Physics 222

Geometry and Topology for Physicists

    or

Mathematics of Gauge Theories and Gravitation

Spring, 2004

University of California, Berkeley


Instructor:  Robert Littlejohn
Office:  449 Birge
Office Hours:   Friday 1-2pm
Telephone:  642-1229
Email:  physics222@wigner.berkeley.edu
Reader:  Nadir Jeevanjee jeevanje@socrates.berkeley.edu

Lecture:  430 Birge
Time:  TuTh 12:30-2
Text(s):   M. Nakahara, Geometry, Topology and Physics (IOP Pubishing, Bristol,
2003), 2nd edition, and Theodore Frankel, The Geometry of Physics (Cambridge, 1997), recommended.
  
The textbook by Nakahara hasn't changed too much from the first (1990) edition, and you can probably get by with it
if you don't want to buy the new one.

Organization and Logistics

The email address for this course is physics222@wigner.berkeley.edu.   If you wish to be included on the mailing list for course announcements, homework notices, etc., send an email to this address with your name.   (You don't have to be enrolled.)  If you drop the course or don't want to receive any more announcements, send an email to this address with a request to be dropped. 
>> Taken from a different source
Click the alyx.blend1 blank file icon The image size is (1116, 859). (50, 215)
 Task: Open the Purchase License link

The course web site (this site) will be used to post lecture notes, special notes and homework assignments, and homework solutions.

This is a variable unit course (2-4 units).  Fewer units means less work, and may be useful if you are busy in research etc.
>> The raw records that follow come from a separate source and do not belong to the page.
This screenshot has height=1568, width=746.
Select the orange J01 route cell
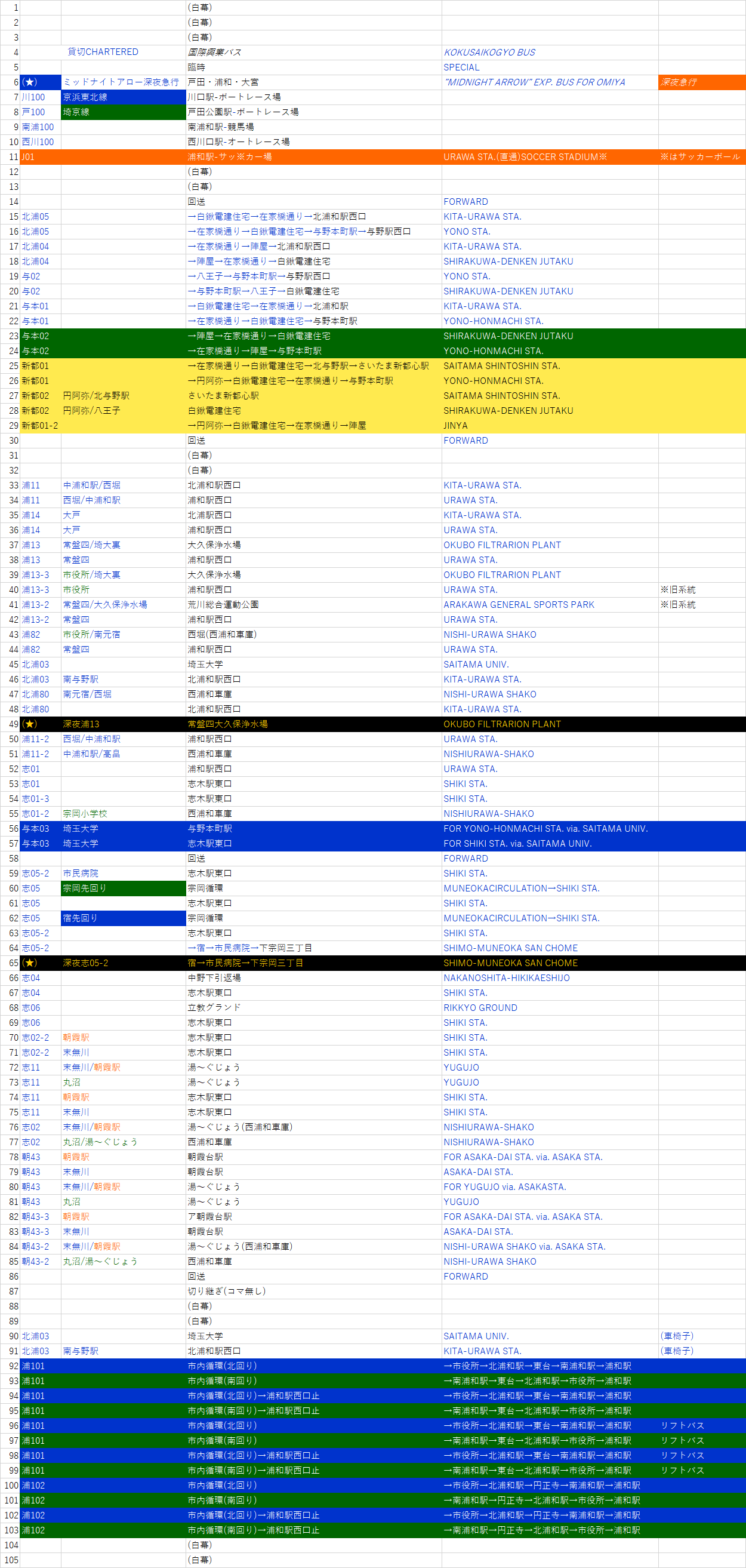[40, 157]
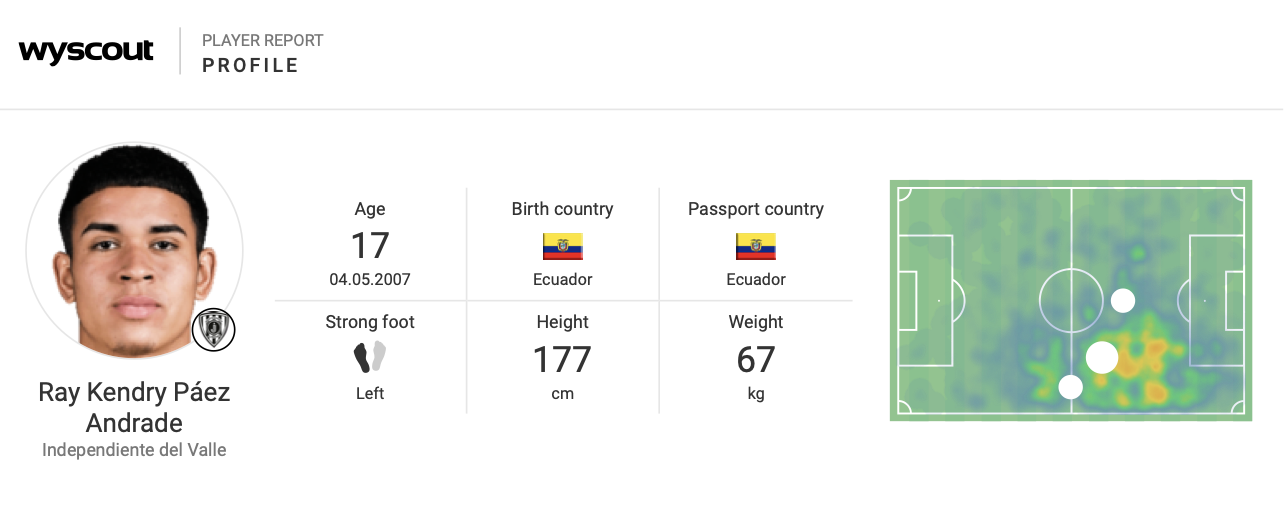The image size is (1284, 508).
Task: Select the age value 17
Action: tap(370, 246)
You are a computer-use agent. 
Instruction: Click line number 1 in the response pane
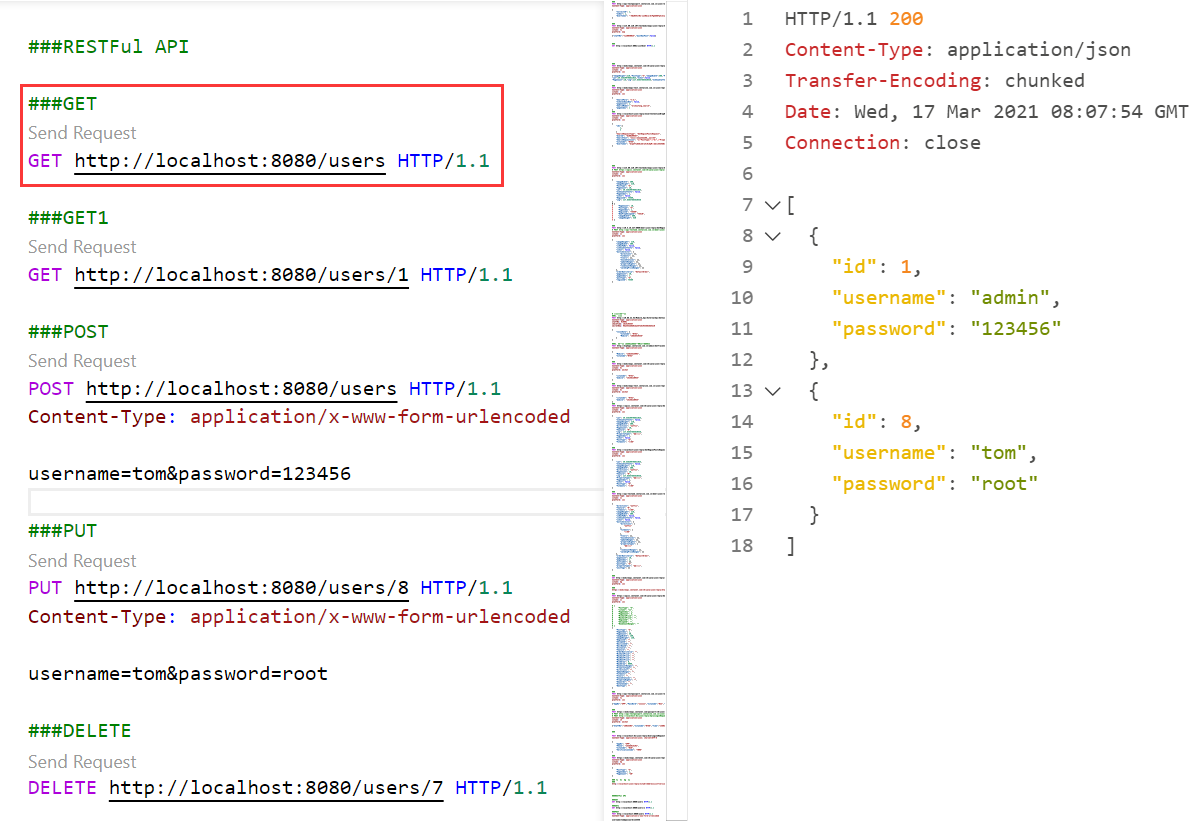(x=747, y=19)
The grade will be based on weekly homework.  Those taking the course for 2, 3 or 4 units will be expected to make a good attempt on 50%, 75% or 100%, respectively, of the homework.   For some problems it will be possible to get full credit simply by writing "trivial" or "done this before". 

This is by nature a survey course.  The general plan will be to convey the key ideas, a working familiarity with the formalism and terminology, and an intuitive feel for each of the main areas, without going too far into technicalities or difficult proofs.   Certain key results will be stated without proof.  

There are no specific prerequisites beyond graduate standing in Physics.   However, the course is probably more suited to second (and beyond) year students.  This is partly just a matter of experience in dealing with physical problems, although at times we will call on things normally learned in the first year of graduate school, such as how to perform Lorentz transformations on the Dirac equation.

No particular mathematics background is required beyond that usually expected of graduate students in physics (linear algebra, complex analysis, etc), but it will help if you have some familiarity with mathematical notation and ways of thinking.


Lecture notes are my handwritten notes that I prepare for lecture.  I don't guarantee that they will be identical to what is presented in class, but they should be pretty close usually, so you can probably do without taking notes in class if you want to download these.  These notes are available in pdf format only.



Homework assignments will normally (I hope) be made available on this web site by Friday of each week, and will be due one week later, Friday at 5pm, in the envelope outside my office (449 Birge). 





Course Content

1.  Physical context.  Gauge theories, monopoles, instantons, order parameters, general relativity, Berry's phase, classical mechanics, etc.
2.  Mathematical background.  Maps, functions, hierarchy of spaces and manifolds, vector spaces, metrics, pull-backs and adjoints, raising and lowering indices, quotient spaces, group actions etc.
3.  Homology and homotopy.  Abelian groups, simplexes, homology groups, fundamental group, higher homotopy groups, defects in liquid crystals, textures in superfluid  He_3.
4.  Differentiable manifolds, tangent, cotangent spaces and bundles, flows and Lie derivatives, differential forms, Stokes' theorem, differential geometry of group manifolds, Lie algebras, de Rham cohomology, Poincare' lemma, Frobenius theorem.
5.  Riemannian manifolds.  Parallel transport, connection, curvature, holonomy, isometries and Killing vectors, vielbeins, Hodge theory, Cartan structure equations.
6.  Complex manifolds, complex differential forms, Kaehler manifolds (maybe).
7.  Symplectic manifolds, classical mechanics, Poisson brackets, integrable systems, Liouville-Arnold theorem, Lie-Poisson brackets (maybe).
6.  Fiber bundles, vector bundles, principal bundles, spin and Clifford bundles, connections, holonmy, curvature, gauge field theories, general relativity as a gauge theory, geometrical phases.
8.  Characteristic classes, topology of fiber bundles, Chern classes and characters, Chern-Simons forms, Stiefel-Whitney classes.
9.  Index theorems, Atiyah-Singer index theorem, de Rham complex, signature complex, spin complex, Chern-Simons invariants (if time).

This is pretty ambitious for one semester, but the basic aim of the course will be to present some of the differential geometry and topology involved in fiber bundles and gauge theories, which we can do.